__Records__
= = = = =

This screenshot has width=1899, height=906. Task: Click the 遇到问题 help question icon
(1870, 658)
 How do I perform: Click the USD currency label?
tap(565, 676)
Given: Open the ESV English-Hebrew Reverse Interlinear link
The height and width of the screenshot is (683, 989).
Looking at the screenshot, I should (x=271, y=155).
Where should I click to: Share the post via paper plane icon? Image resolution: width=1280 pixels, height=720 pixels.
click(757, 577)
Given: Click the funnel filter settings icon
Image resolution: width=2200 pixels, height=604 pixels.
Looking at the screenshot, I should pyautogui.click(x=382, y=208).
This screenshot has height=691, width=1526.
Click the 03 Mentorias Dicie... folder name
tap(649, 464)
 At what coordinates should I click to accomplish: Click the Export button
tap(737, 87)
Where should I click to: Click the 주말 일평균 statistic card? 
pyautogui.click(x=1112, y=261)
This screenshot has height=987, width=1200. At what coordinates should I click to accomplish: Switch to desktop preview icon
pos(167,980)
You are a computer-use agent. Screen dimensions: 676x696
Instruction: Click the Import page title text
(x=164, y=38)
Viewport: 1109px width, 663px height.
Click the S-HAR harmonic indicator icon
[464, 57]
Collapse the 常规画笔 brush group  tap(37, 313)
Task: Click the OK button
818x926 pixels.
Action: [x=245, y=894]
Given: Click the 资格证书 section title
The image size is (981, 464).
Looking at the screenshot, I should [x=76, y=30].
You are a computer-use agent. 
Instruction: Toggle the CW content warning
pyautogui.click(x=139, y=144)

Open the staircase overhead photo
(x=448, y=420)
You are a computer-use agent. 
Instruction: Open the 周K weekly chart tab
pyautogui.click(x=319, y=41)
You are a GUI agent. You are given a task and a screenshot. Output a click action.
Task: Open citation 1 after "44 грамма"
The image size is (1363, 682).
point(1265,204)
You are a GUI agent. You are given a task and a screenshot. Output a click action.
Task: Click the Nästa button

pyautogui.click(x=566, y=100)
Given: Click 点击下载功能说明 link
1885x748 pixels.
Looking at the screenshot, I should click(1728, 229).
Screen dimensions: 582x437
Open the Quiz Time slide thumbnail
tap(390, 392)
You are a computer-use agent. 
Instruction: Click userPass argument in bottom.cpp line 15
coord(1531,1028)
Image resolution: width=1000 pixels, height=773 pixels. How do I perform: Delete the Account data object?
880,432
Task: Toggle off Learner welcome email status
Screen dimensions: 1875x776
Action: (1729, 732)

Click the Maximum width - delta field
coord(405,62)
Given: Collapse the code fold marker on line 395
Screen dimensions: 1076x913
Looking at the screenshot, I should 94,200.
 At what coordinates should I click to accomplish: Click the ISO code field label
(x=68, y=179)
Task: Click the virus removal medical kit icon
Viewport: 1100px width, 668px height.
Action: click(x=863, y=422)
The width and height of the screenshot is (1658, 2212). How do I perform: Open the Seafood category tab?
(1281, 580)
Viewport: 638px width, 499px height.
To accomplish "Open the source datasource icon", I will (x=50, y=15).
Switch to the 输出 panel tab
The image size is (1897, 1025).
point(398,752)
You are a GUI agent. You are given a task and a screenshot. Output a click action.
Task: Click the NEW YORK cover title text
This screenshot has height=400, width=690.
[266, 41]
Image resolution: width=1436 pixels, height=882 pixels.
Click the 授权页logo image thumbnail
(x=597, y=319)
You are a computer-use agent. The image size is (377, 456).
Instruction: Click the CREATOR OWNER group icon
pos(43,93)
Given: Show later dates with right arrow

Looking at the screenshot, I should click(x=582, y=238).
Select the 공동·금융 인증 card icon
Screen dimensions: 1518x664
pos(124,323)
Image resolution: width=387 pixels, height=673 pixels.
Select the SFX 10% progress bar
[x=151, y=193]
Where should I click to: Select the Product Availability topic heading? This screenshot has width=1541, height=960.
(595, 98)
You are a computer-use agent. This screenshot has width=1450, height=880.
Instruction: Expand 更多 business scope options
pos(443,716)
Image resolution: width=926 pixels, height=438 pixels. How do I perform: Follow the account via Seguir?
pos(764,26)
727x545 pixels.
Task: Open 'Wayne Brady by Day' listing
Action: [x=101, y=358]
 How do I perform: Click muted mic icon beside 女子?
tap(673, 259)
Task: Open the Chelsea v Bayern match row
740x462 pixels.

= = = = =

Using the material above, please count the lines in which the word "link" occurs and give the number with nothing added.

2